• Your assignment
Copy each line that includes the string "computer" from the material into your answer.

• Extracted material
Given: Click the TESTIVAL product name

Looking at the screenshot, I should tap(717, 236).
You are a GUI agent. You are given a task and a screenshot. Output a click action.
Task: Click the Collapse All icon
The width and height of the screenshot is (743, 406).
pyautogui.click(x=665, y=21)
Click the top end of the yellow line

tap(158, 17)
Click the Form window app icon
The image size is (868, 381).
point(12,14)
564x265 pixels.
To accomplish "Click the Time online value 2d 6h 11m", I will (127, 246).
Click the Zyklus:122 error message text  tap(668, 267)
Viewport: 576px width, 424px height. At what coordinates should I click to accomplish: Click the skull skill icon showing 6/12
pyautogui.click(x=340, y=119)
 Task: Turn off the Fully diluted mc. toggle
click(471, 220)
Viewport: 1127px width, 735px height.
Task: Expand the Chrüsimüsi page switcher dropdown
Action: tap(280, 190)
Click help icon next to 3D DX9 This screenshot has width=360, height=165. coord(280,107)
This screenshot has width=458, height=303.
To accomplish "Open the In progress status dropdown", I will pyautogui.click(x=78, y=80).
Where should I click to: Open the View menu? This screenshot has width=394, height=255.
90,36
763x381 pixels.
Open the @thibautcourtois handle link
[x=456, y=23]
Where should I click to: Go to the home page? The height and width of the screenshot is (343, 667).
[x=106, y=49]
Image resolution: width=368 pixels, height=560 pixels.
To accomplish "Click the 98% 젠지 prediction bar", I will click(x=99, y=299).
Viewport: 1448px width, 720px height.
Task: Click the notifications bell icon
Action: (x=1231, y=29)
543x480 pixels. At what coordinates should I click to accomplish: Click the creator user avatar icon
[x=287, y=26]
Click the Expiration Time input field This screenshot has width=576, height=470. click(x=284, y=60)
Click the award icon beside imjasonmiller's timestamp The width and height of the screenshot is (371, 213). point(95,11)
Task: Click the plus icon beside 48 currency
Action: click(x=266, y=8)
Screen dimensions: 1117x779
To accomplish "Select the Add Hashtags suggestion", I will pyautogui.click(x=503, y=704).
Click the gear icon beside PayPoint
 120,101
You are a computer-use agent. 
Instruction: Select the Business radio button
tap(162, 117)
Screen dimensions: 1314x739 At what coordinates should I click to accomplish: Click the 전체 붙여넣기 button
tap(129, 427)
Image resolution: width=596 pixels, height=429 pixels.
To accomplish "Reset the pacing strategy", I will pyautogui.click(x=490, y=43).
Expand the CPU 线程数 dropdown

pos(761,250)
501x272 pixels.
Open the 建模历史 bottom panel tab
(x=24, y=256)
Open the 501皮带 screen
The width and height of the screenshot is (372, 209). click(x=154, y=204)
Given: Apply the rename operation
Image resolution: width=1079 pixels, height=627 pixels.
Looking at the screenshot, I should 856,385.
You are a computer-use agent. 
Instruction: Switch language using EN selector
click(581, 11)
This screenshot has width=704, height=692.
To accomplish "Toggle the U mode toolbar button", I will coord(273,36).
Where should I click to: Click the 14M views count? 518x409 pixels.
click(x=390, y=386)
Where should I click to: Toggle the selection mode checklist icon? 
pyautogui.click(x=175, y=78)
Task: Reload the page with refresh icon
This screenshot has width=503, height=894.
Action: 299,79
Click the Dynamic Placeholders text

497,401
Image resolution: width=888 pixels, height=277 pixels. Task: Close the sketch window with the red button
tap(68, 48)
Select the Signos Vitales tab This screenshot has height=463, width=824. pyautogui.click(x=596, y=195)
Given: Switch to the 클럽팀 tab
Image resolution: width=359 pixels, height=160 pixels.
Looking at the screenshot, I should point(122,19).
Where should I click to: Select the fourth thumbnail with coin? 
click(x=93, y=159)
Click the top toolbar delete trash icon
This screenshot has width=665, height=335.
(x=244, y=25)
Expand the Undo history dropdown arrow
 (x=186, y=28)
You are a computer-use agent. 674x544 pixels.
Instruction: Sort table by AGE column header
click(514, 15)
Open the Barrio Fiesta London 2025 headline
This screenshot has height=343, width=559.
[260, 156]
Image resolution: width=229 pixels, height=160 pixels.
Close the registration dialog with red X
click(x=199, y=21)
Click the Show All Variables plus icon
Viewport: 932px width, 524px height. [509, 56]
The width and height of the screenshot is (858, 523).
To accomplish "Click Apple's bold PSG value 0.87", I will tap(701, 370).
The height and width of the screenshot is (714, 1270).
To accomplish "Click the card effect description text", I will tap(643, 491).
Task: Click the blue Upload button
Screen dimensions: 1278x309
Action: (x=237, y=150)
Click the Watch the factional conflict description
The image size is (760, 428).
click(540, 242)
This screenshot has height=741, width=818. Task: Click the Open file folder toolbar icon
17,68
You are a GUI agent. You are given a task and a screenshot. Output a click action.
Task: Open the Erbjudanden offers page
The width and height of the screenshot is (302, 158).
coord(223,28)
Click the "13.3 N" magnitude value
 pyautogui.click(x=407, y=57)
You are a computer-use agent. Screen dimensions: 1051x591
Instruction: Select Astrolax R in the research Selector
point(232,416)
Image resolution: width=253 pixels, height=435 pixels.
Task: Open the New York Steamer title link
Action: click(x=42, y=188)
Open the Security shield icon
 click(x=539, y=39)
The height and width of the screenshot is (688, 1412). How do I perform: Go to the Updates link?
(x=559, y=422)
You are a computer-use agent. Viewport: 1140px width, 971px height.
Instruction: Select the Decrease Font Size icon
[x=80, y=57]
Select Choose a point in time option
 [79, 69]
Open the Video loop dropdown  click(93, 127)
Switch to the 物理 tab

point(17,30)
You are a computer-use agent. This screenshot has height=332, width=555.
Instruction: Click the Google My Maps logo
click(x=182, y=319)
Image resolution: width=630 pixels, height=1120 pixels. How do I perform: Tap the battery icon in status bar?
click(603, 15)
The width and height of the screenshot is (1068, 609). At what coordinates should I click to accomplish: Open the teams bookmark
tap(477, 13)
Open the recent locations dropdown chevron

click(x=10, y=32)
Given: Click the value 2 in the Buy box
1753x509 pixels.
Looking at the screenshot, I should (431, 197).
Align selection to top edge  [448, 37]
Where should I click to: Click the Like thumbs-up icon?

• Answer for this exercise
You are a computer-use agent. 
You are a computer-use agent. 
You are a computer-use agent. 674x544 pixels.
You are a computer-use agent. Screen dimensions: 1051x591
You are a computer-use agent. Viewport: 1140px width, 971px height.
You are a computer-use agent. This screenshot has height=332, width=555.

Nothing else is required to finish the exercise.